* Supplied data:

···

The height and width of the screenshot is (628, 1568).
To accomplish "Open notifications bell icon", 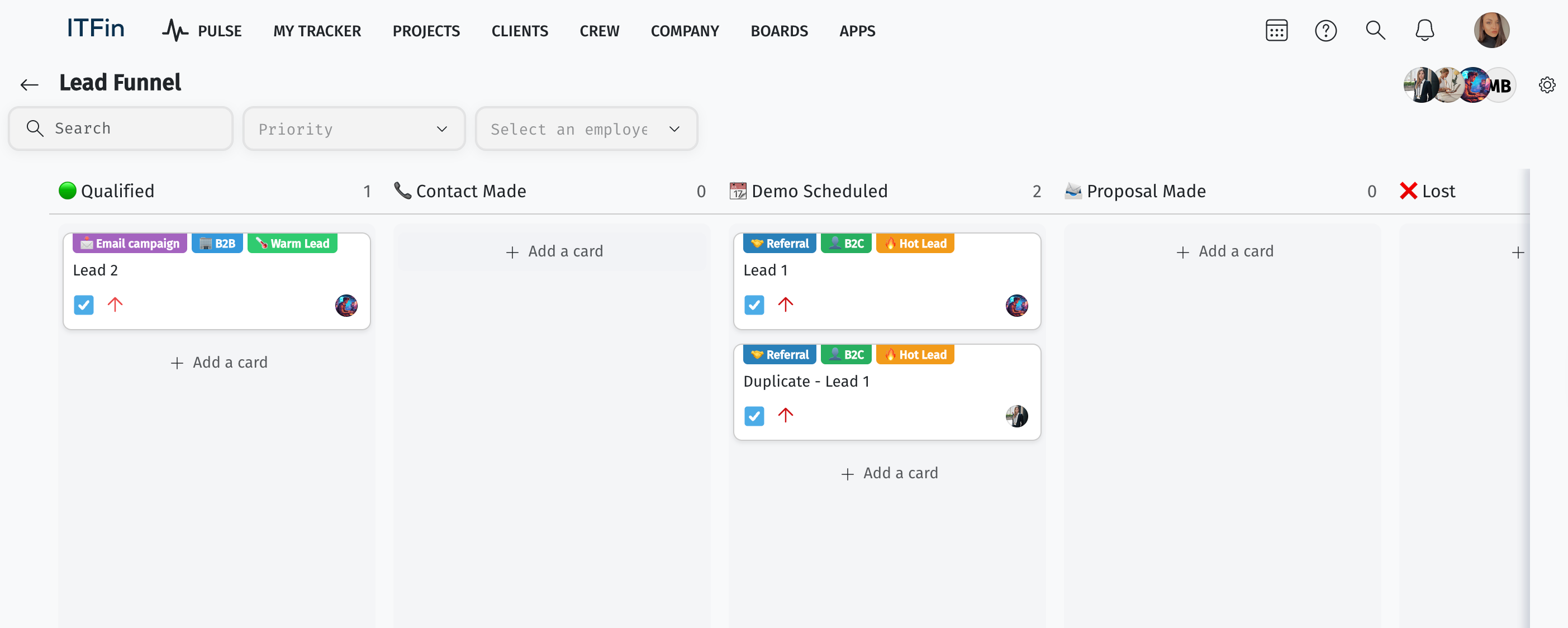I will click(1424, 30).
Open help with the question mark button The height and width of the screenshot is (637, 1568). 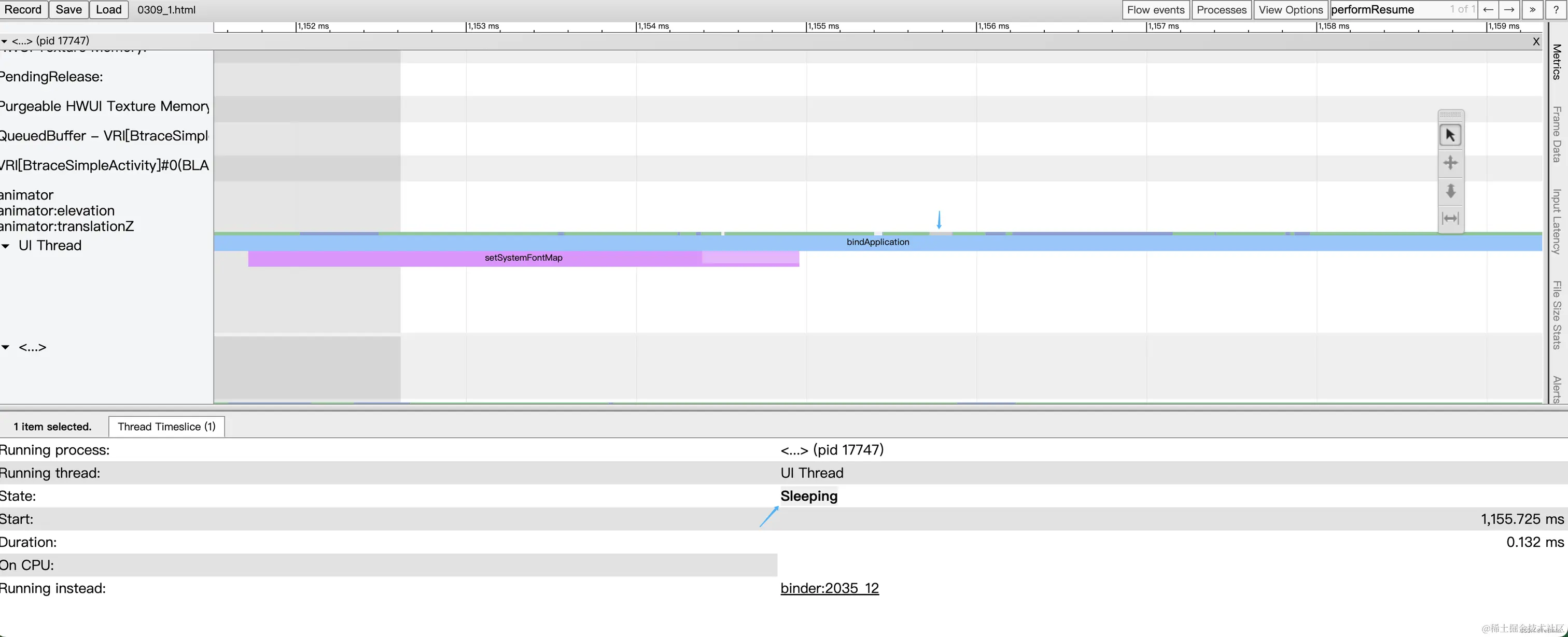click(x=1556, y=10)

···

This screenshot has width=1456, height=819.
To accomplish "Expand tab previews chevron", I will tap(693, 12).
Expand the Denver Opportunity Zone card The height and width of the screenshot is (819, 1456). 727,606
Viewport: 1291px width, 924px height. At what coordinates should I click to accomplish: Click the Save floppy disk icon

···

* Exercise prompt: Return all lines in the entries above that carry the word "Expand".

* Solution to the exercise:
To accomplish "Expand tab previews chevron", I will tap(693, 12).
Expand the Denver Opportunity Zone card The height and width of the screenshot is (819, 1456). 727,606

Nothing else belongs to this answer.